Explicó que diversos estudios internacionales relacionan entre el 70 % y el 80 % de las enfermedades crónicas con alteraciones en el sistema digestivo, mientras que la exposición constante a microorganismos y contaminantes presentes en el agua aumenta los riesgos de enfermedades gastrointestinales y problemas de nutrición.

Arriaza mencionó que cerca del 50 % de los niños guatemaltecos padecen desnutrición crónica y aseguró que la contaminación del agua agrava esta situación al afectar la capacidad del organismo para absorber nutrientes.
Asimismo, señaló que más del 90 % de los cuerpos de agua del país presentan algún grado de contaminación. Arriaza también explicó que la contaminación del agua no solo provoca enfermedades gastrointestinales inmediatas, sino que puede desencadenar múltiples problemas de salud, especialmente en niños y poblaciones vulnerables.

Destacó que la exposición constante a agua contaminada incrementa el riesgo de padecer enfermedades como cólera, disentería (infección intestinal inflamatoria del colon), fiebre tifoidea, tifus, hepatitis A, giardiasis, amebiasis, poliomielitis y esquistosomiasis, además de favorecer la proliferación de vectores asociados al dengue y el paludismo.
Además, indicó que la presencia de contaminación fecal detectada en las muestras representa una vía directa para la transmisión de microorganismos capaces de provocar diarreas severas, infecciones intestinales y enfermedades hepáticas.

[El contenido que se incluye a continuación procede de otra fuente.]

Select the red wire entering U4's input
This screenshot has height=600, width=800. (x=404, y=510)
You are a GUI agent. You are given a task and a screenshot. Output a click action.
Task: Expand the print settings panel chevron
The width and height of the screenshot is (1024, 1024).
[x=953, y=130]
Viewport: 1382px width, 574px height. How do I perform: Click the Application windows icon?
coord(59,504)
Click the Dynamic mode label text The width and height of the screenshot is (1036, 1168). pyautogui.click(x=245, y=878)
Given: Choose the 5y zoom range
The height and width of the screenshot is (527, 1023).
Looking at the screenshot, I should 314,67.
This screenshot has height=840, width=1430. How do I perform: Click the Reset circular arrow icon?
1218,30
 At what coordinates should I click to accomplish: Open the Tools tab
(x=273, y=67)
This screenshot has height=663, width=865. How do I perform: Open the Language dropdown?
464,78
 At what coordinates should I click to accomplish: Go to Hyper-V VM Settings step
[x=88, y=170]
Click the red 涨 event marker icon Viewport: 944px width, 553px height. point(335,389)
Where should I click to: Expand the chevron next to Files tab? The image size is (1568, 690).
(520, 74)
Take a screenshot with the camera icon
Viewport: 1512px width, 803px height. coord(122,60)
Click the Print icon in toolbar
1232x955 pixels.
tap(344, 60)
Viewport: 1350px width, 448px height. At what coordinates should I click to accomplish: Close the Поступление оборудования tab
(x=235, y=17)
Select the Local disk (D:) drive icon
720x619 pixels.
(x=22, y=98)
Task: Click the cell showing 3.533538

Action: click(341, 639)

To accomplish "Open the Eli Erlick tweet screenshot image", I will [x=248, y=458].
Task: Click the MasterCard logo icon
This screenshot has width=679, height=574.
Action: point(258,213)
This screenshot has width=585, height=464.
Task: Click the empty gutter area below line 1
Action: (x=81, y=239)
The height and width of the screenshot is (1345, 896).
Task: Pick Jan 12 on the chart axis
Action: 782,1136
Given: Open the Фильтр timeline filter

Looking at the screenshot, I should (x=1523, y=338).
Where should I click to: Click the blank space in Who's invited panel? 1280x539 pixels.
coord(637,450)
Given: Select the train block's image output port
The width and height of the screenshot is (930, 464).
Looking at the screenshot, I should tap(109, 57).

Advirtió que los niños son los más afectados debido a que su sistema inmunológico aún está en desarrollo y aumenta el riesgo de desnutrición, deshidratación y complicaciones de salud que pueden comprometer su crecimiento y desarrollo.
Legislación
Al finalizar, Barrientos enfatizó la importancia de avanzar en la aprobación de una legislación específica sobre recursos hídricos en el país y enfatizó la falta de voluntad política para tratar esta problemática.
También indicó que la información recopilada busca servir como base técnica para impulsar políticas públicas orientadas a la recuperación de los ríos y la protección de las fuentes de agua del país.